My theatrical experience - first as actress, then as business owner, now as writer and leadership consultant - leads me to the same questions you share: how much of a role did gender play? Was it the MBA or lack thereof? 

I thought of the theatre as biased against women from the time I auditioned at TCG in 1969, and noted that every resident theatre had (by my count) about an 80/20% split in favor of men. I didn't complain, 'cause I was lucky enough to get lots of offers, but it was clear that every play I could think of had way more men than women. Katori Hall spoke memorably about this at the 2012 TCG Fall Forum, as to the double whammy of gender with race.

As a performer for 20 years (at Trinity Rep, Arena Stage, Long Wharf, On and Off-Broadway) I hungered to work with colleagues, and they were usually my competitors! Just as I was shifting my career away from acting, a bunch of my competitors banded together to write and perform MAMA DRAMA at the Ensemble Studio Theatre. We did it: 5 of us cast onstage together because the writers insisted! Shortly thereafter this writer wanted someone else to play her role, and I completed my career shift.

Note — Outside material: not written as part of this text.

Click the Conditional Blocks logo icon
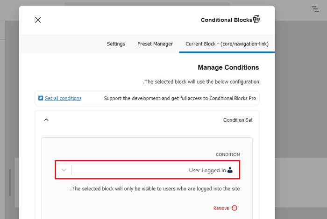Viewport: 327px width, 219px height. click(256, 19)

When I joined my husband Roger Morgan in Sachs Morgan Studio: Theatre Design Specialists, we were 50-50 partners though I had not been active in the company. I decided it would be healthy for the Studio AND for me if I ran the business so Roger - who hates business - could focus on design. Fortunately, It worked, as I learned how to do it by the seat of my pants. The gender issues I encountered over the next 25 years were outside the Studio, not inside. There's a story all its own (beginning with being asked by clients to get the coffee or tea, or pass it, or clear it away... every one of us has dealt with that one!)

I've written much more in this response than I intended, while on a flight to Dallas to attend the Women Presidents Organization (WPO) annual conference. Gender parity among WPO business leaders is frequently a hot topic. Clearly I have to return to this subject.

And see you in Dallas, Heather!

Heather, I have always loved your story and your perspective...thanks for being one of my mentors along the way.

Heather, thanks for this wonderful, and in-depth personal account. I think a lot of us assume that people in high-profile positions in the theatre just sort of parachuted into those roles from Olympus or somewhere. Your journey -- bucking your father, and working (for less) at a factory to pay for college, and finding a way to break through a glass ceiling -- is inspiring for all of us.

Thank you for telling your story in such detail and with so much self-awareness and curiosity. As a woman in my 40's, I really value hearing the stories of artistic women in the generations above and below me. It helps me make sense of my own story and allows me to think more critically about my interpretation of my career path's relationship to gender. I also appreciate hearing about the people who have helped and mentored you along the way - a reminder that careers are built on relationships as much as they are on accomplishments.

This is so fascinating..interesting that you aren’t sure whether gender played a role in your career or not. And, if it did, how much. I think that’s true for so many of us; we can look at the big picture and say, yes, women are under-represented in our field, but it’s so much more difficult to suss out why we may be hitting a brick wall at any given moment. Kudos to you for getting an MBA and taking it upon yourself to become more competitive regardless!